## Task statement:
Report every line in the rows below that contains the string "circle". Case counts.

## Data for this exercise:
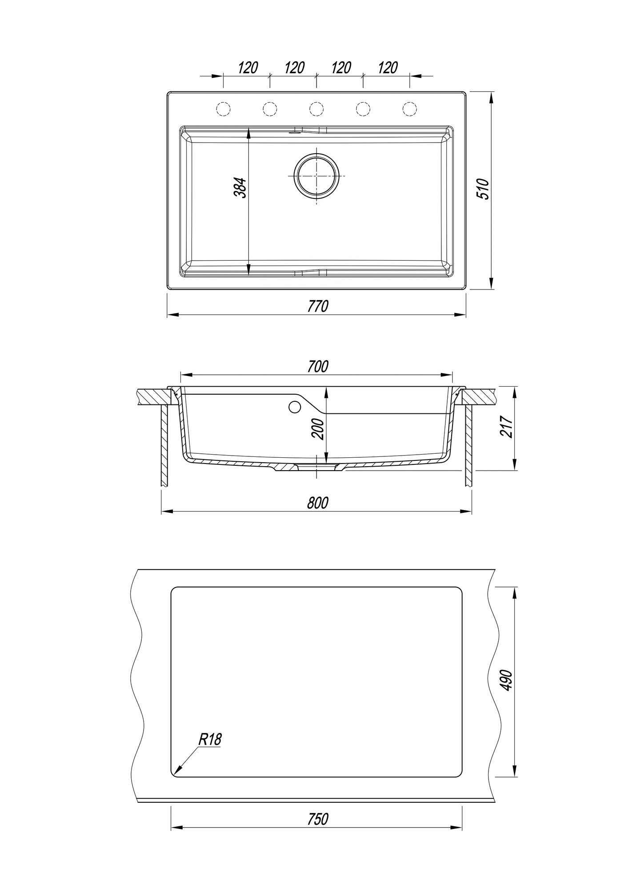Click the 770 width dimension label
[x=318, y=306]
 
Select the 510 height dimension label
[x=483, y=189]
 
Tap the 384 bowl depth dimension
[x=240, y=188]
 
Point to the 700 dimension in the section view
[x=318, y=366]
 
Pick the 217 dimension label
[x=507, y=427]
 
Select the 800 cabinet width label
[x=318, y=503]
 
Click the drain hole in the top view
[x=316, y=175]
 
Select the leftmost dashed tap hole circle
[x=223, y=108]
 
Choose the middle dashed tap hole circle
[x=316, y=108]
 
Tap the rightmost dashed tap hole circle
[x=409, y=108]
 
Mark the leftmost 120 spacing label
[x=248, y=68]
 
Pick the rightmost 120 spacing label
[x=387, y=68]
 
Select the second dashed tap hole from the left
[x=270, y=108]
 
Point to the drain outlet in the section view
[x=316, y=467]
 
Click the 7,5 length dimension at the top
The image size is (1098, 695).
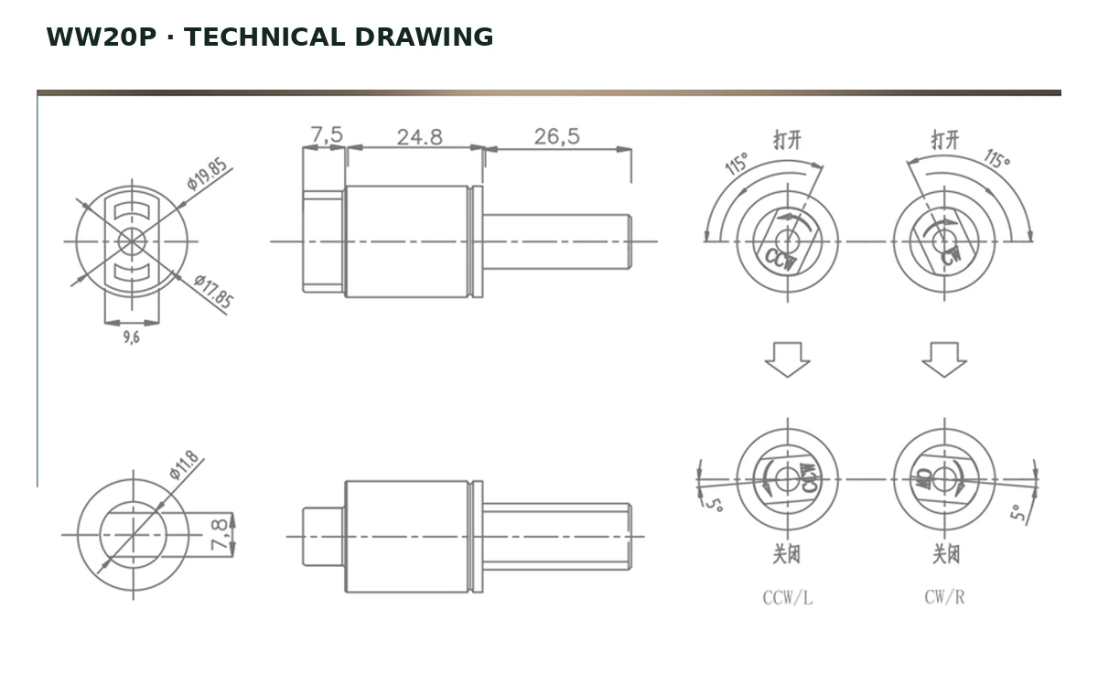pyautogui.click(x=327, y=134)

## In response:
Select the leftmost dashed tap hole circle
Choose the middle dashed tap hole circle
Tap the rightmost dashed tap hole circle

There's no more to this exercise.